Detalles de la tarea:
Responde a las siguientes preguntas sobre el texto de la receta que se quemó en el horno.
1. ¿En qué recipiente se metió el plato al horno?
2. ¿Cuánto tiempo tenía que estar el plato en el horno?
3. ¿Qué se hizo en el despacho mientras el plato se horneaba?

Huele a chamusquina. Algo se quema en tu empresa

El fin de semana pasado me dio por innovar, aunque no empresarialmente hablando sino en la cocina.

No soy muy ducho en esto de ponerme el gorro de chef y soy más de ir a mesa puesta o estar de pinche, pero me pasaron una receta, a simple vista fácil de conseguir, y me propuse sacarla adelante.

Todo lo que fue cortar, pelar o decorar lo tenía controlado.

El problema vino después de meter el recipiente de Pyrex con mi obra de arte al horno y me lo dejé más minutos de los necesarios allí metidos calentitos y horneados.

El plato tenía que estar casi una hora de reloj al horno, así que me fui al despacho a leer y responder unos correos.

Me puse la alarma en el móvil, pero no sonó o, si lo hizo, la cancelé sin darme cuenta.

A los minutos apareció mi mujer voz en grito.

“¡Huele a chamusquina!

Algo se está quemando en la cocina”

(Datos recopilados)
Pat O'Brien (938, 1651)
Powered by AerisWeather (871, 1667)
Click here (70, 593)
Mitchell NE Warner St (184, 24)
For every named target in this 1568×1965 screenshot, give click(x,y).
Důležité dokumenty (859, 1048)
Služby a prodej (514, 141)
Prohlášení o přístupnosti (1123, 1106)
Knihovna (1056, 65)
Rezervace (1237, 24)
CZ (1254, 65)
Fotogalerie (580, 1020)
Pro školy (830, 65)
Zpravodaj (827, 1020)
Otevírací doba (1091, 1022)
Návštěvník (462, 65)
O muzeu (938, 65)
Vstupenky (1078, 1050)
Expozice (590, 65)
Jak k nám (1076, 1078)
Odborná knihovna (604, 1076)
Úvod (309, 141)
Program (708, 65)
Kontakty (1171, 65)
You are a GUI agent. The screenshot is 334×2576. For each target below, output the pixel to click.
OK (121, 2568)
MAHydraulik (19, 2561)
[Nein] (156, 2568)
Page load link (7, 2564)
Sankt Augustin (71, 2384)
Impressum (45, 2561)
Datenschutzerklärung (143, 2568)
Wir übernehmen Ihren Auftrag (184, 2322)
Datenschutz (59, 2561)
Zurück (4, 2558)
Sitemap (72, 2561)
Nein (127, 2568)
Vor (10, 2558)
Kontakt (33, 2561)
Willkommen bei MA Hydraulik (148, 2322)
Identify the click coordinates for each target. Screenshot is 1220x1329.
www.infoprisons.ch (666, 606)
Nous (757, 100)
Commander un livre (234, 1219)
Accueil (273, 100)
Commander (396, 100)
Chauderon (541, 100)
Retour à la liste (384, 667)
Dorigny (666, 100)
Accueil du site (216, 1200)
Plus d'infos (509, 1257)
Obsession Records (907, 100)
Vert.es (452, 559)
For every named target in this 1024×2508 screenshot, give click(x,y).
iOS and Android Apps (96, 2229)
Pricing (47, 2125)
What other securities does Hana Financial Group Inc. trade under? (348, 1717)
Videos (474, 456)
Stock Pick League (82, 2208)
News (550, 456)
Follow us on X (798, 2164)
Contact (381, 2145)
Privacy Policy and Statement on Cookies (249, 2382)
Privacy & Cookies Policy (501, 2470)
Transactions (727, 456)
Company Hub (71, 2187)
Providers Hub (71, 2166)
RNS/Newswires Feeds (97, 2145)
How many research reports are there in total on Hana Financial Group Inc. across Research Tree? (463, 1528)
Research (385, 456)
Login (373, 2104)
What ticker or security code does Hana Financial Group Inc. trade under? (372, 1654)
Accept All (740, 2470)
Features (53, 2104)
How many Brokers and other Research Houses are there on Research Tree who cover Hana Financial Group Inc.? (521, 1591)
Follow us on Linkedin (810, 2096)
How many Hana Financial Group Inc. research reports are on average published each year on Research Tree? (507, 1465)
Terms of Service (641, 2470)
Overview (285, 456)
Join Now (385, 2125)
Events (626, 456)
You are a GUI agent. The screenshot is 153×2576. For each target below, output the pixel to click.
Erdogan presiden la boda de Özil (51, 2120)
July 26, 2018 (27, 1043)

Respuesta:
1. En un recipiente de Pyrex.
2. Casi una hora de reloj.
3. Leer y responder unos correos.